SUPPOSE A COLLAPSE by Lucie McLaughlin
128 x 182 mm, 82 pages, black and white printing, paperback, 2021
I grew up watching films with my mum. One of the most affecting was Mike Leigh’s Secrets and Lies. We laughed and cried, whilst watching a mother and daughter, on their respective sofas, watch tv and smoke fags. My dreams are the offbeat moments in these fictions where I smoke with my mum. I yearn for the imperfect feelings of familial harmony in Secrets and Lies, a meal eaten at a table, unacquainted people brought together. It hurts, I said.
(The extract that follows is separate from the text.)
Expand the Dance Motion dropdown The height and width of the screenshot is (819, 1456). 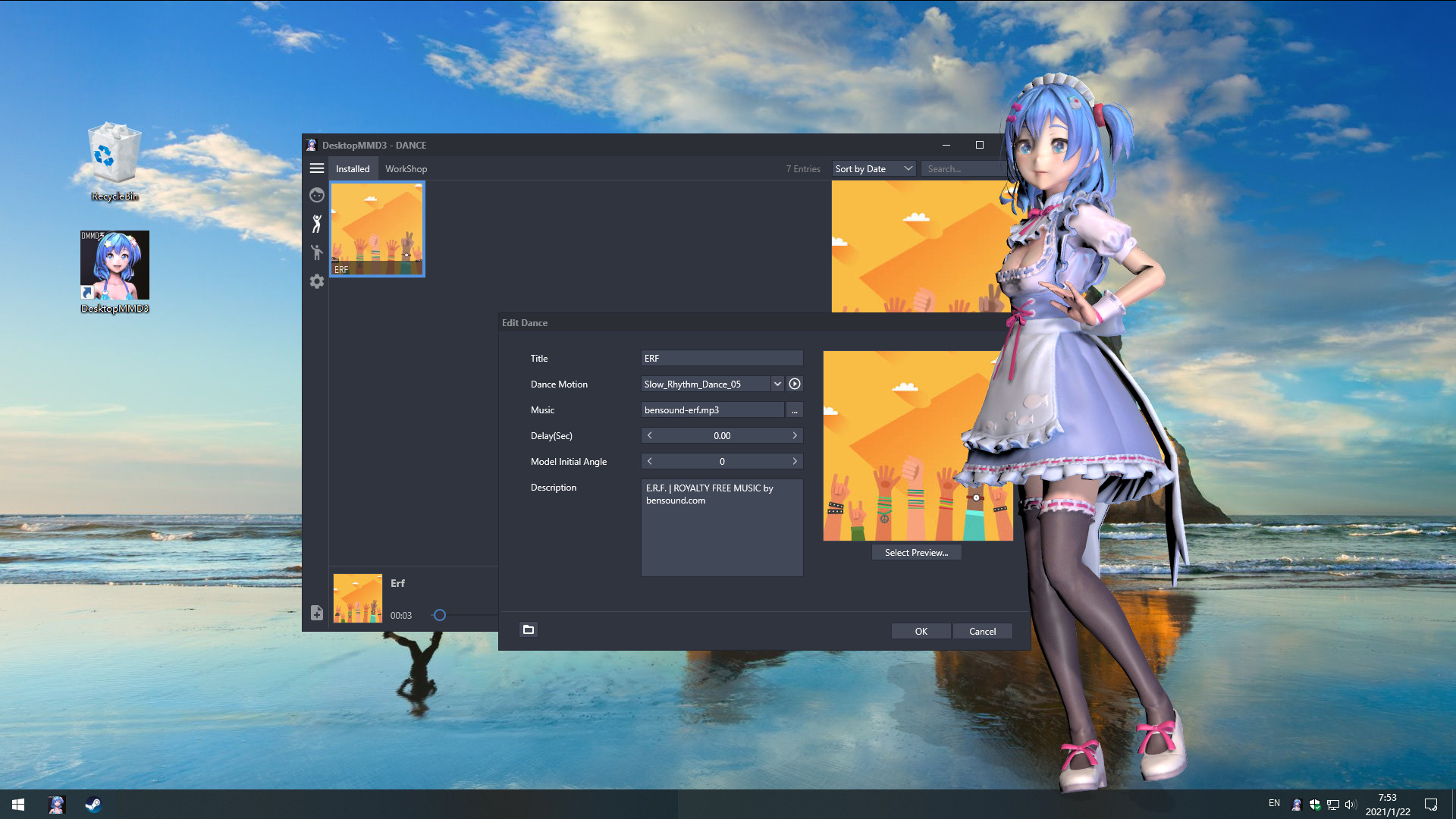click(777, 384)
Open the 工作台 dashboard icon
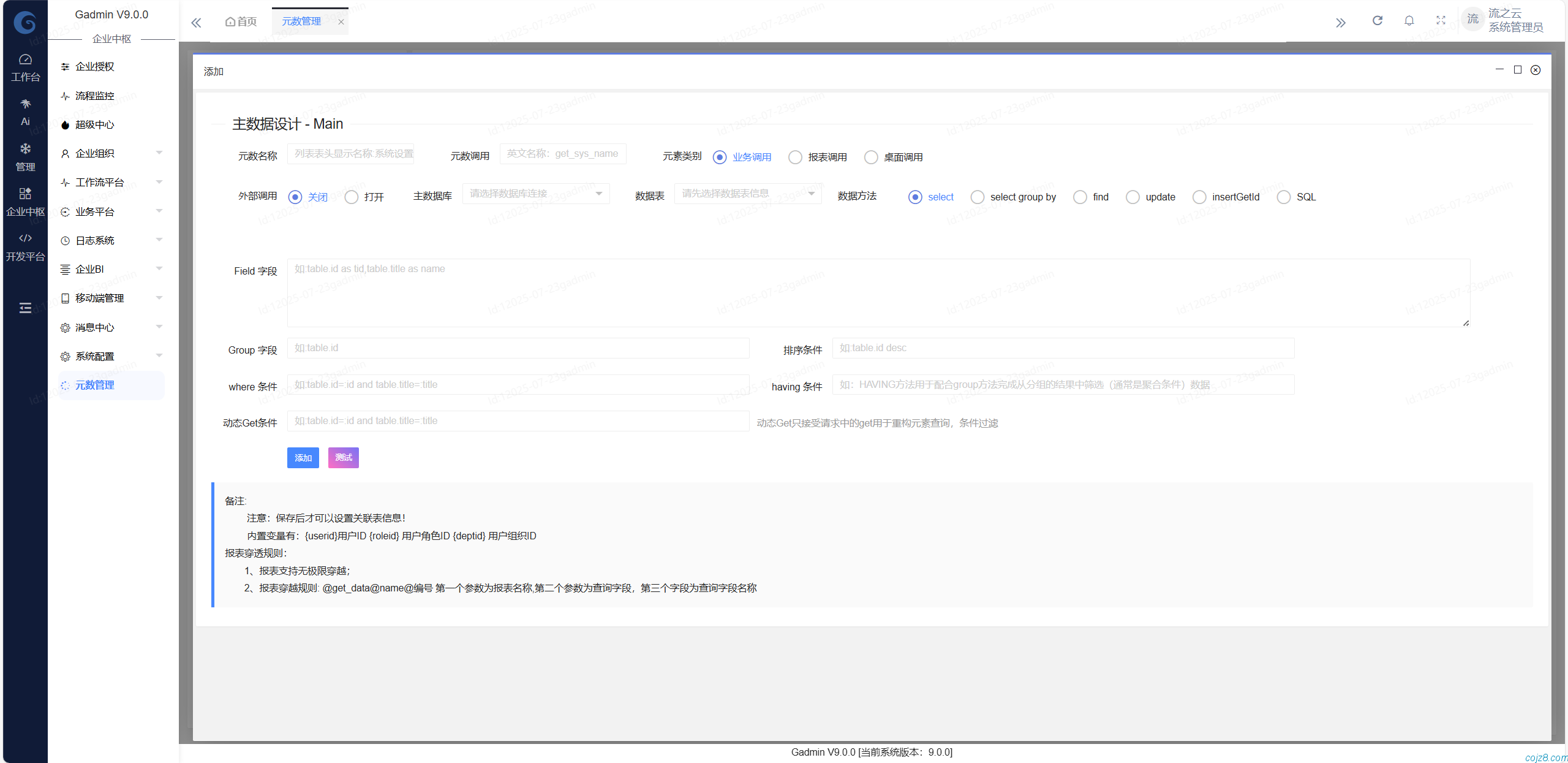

It’s like the storm in my head broke the thunder directly above my flat, the lightning half a second before.
Suppose A Collapse arranges moments between two cities, each viewed through the lens of the other, intimately mapping the interiors of a fourth floor flat in Madrid and the childhood bedroom of a three-bed semi in Belfast. Memoir, poem and essay combine to form a collection of experiences based on the author’s changing relationship with her absent father, extended ‘(non)family’ and mother, while film and art inform the movement between lucidity and a fracturing present. How many times can we fold up our lives into smaller and smaller shapes until there’s no room anymore, only the one that we’re in?
Lucie McLaughlin is an artist from Belfast, Northern Ireland. Her work has been published in Faultline Journal of Arts and Letters, California, performed at Raven Row, London and exhibited at Lily Robert Gallery, Paris. She is currently on the MLitt Art Writing at Glasgow School of Art.